【鉄道開業150年】東海道新幹線こだま号で西へ(2)
N700A走行写真(米原駅)
こだま号ならではの旅の味わい
【鉄道開業150年】東海道新幹線こだま号で西へ(1)より続く
小田原駅の先で小田原城、熱海駅の手前で相模湾に浮かぶ初島が見える。新幹線の車窓スポットは数多くあり、各駅に停車するこだま号の方が、よりそれを楽しめる。
小田原、三島、新富士駅などでは3分~5分停車し、のぞみ号などに先を譲る。通過線を高速で走り抜ける列車は迫力満点だ。こだま号に車内販売はないが、停車時間を利用してホームやコンコースの売店で駅弁などを購入できる。これもこだま号ならではの魅力だ。なお各駅の売店は、ホームの6~8号車付近にあることが多い。

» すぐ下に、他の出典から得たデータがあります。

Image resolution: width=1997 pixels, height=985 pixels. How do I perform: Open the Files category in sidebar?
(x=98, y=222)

三島駅の先では、愛鷹(あしたか)山の裾野の向こうに富士山が顔を出した。1964年の開業時、当時の運転士の話では、スモッグや排気ガスのため、晴れていても富士山が見える日は多くなかったという。ただ正月だけはびっくりするほどきれいに見え、「今日は富士山がよく見えます」という車掌のアナウンスが聞かれたそうだ。
新幹線は1974年に食堂車の営業を開始し、かつては富士山を見ながら車内で食事が楽しめた。「走るレストラン」と呼ばれたが、列車の高速化や、新幹線の需要増加で一般車両を増やしたい理由もあり、2000年に全廃された。
掛川城、茶畑、浜名湖の眺望を楽しみ、愛知県へ。
滋賀、京都の風景を車窓に眺めながら
名古屋駅を出発すると、6分後に木曽川を渡り岐阜県に入る。筆者が名古屋に住んでいた小・中学生の頃、友人と自転車で木曽川へ遊びに行った。名古屋の中心部から木曽川へは自転車で3時間ほどかかり、ちょっとした冒険旅行の気分であった。しかし新幹線ならわずか6分。その速さに改めて驚愕(きょうがく)する。

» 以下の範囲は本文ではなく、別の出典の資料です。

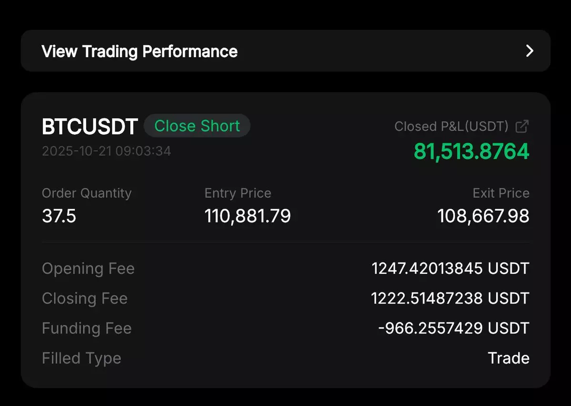Select the exit price 108,667.98
Viewport: 571px width, 406px height.
[483, 216]
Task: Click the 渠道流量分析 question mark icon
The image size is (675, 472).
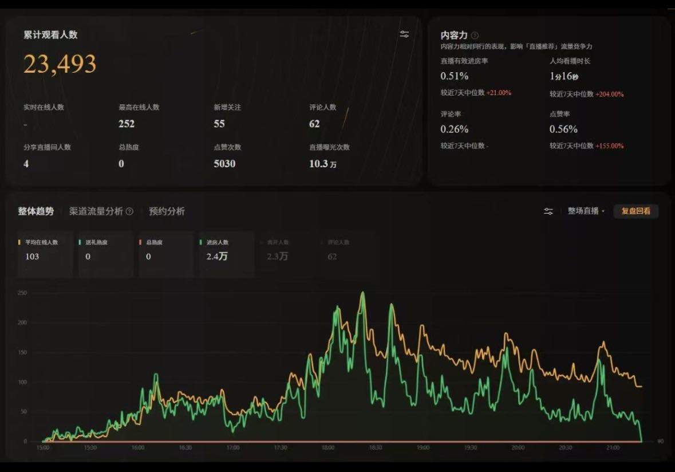Action: click(129, 211)
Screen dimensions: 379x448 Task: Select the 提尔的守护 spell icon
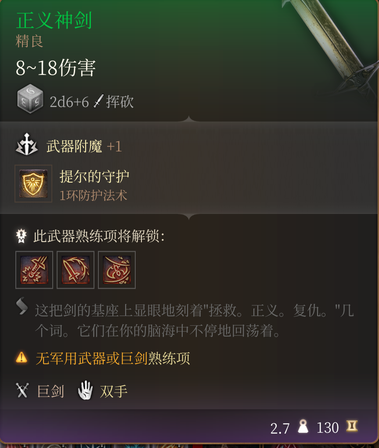click(x=33, y=184)
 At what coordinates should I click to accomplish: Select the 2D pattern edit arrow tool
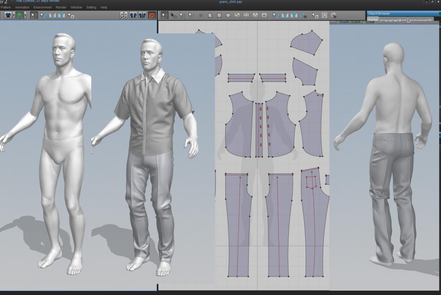[x=164, y=15]
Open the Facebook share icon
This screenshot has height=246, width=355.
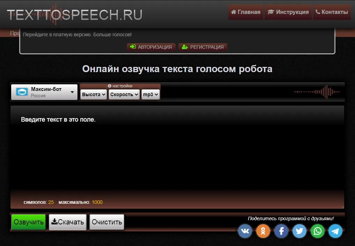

岐阜羽島駅を出ると長良川、揖斐(いび)川がわを渡り、関ヶ原へ向けて高度を上げていく。垂井町(たるいちょう)の辺りは20パーミル(1キロ進んで20メートルの高低差)の急勾配。時速285㌔で走る新幹線の場合、1秒間に約1.6メートル上昇する計算だ。下から押し上げられるような感覚となり、右に見える平野部はみるみる下方へ降りていく。まるで飛行機の離陸時のような車窓展開だ。
伊吹山、彦根城、東寺の五重塔などの車窓スポットを過ぎ、東京駅から約4時間後、新大阪駅に到着。こだま号ならではの「のんびり旅」を堪能できた。